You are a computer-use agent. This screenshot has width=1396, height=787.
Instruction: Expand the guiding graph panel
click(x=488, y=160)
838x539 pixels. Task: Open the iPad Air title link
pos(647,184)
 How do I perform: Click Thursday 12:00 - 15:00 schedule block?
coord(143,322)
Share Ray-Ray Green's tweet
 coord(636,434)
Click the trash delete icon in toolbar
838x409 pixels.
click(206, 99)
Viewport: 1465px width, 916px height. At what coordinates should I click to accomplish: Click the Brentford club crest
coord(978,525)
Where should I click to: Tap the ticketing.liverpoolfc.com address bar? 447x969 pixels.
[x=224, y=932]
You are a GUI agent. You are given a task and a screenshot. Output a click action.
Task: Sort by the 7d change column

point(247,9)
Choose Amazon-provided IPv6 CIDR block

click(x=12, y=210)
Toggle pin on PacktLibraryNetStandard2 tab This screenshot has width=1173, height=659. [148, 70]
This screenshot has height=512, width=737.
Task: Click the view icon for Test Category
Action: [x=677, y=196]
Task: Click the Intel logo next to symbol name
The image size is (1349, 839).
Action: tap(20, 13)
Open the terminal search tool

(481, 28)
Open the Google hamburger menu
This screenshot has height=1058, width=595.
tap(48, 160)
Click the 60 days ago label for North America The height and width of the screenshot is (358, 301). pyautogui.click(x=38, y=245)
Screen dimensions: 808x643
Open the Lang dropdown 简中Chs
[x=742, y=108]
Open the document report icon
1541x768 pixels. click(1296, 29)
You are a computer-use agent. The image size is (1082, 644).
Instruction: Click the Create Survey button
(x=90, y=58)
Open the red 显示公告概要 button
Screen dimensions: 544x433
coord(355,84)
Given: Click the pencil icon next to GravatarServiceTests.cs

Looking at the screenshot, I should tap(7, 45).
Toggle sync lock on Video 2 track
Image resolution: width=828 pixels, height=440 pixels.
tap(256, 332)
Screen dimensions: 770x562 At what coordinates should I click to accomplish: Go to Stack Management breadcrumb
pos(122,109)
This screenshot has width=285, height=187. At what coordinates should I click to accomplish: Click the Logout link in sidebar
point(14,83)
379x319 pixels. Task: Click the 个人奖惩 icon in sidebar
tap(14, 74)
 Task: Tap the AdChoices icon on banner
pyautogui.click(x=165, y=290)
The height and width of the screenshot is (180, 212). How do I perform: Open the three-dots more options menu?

=== Task ===
Reproduce the entire listing above verbatim, changing nothing.

=== Correct response ===
You are a computer-use agent. This screenshot has width=1396, height=787.
Instruction: Expand the guiding graph panel
click(x=488, y=160)
838x539 pixels. Task: Open the iPad Air title link
pos(647,184)
 How do I perform: Click Thursday 12:00 - 15:00 schedule block?
coord(143,322)
Share Ray-Ray Green's tweet
 coord(636,434)
Click the trash delete icon in toolbar
838x409 pixels.
click(206, 99)
Viewport: 1465px width, 916px height. At what coordinates should I click to accomplish: Click the Brentford club crest
coord(978,525)
Where should I click to: Tap the ticketing.liverpoolfc.com address bar? 447x969 pixels.
[x=224, y=932]
You are a GUI agent. You are given a task and a screenshot. Output a click action.
Task: Sort by the 7d change column

point(247,9)
Choose Amazon-provided IPv6 CIDR block

click(x=12, y=210)
Toggle pin on PacktLibraryNetStandard2 tab This screenshot has width=1173, height=659. [148, 70]
This screenshot has height=512, width=737.
Task: Click the view icon for Test Category
Action: [x=677, y=196]
Task: Click the Intel logo next to symbol name
The image size is (1349, 839).
Action: tap(20, 13)
Open the terminal search tool

(481, 28)
Open the Google hamburger menu
This screenshot has height=1058, width=595.
tap(48, 160)
Click the 60 days ago label for North America The height and width of the screenshot is (358, 301). pyautogui.click(x=38, y=245)
Screen dimensions: 808x643
Open the Lang dropdown 简中Chs
[x=742, y=108]
Open the document report icon
1541x768 pixels. click(1296, 29)
You are a computer-use agent. The image size is (1082, 644).
Instruction: Click the Create Survey button
(x=90, y=58)
Open the red 显示公告概要 button
Screen dimensions: 544x433
coord(355,84)
Given: Click the pencil icon next to GravatarServiceTests.cs

Looking at the screenshot, I should tap(7, 45).
Toggle sync lock on Video 2 track
Image resolution: width=828 pixels, height=440 pixels.
tap(256, 332)
Screen dimensions: 770x562 At what coordinates should I click to accomplish: Go to Stack Management breadcrumb
pos(122,109)
This screenshot has width=285, height=187. At what coordinates should I click to accomplish: Click the Logout link in sidebar
point(14,83)
379x319 pixels. Task: Click the 个人奖惩 icon in sidebar
tap(14, 74)
 Task: Tap the AdChoices icon on banner
pyautogui.click(x=165, y=290)
The height and width of the screenshot is (180, 212). How do I perform: Open the three-dots more options menu?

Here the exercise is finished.